→ Assignment:
Word by word and line by line, write out all of the records.
____ Material supplied
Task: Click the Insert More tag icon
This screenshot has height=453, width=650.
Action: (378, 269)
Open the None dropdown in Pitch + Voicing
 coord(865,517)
________
→ Response to this task:
Task: Click the Insert More tag icon
This screenshot has height=453, width=650.
Action: (378, 269)
Open the None dropdown in Pitch + Voicing
 coord(865,517)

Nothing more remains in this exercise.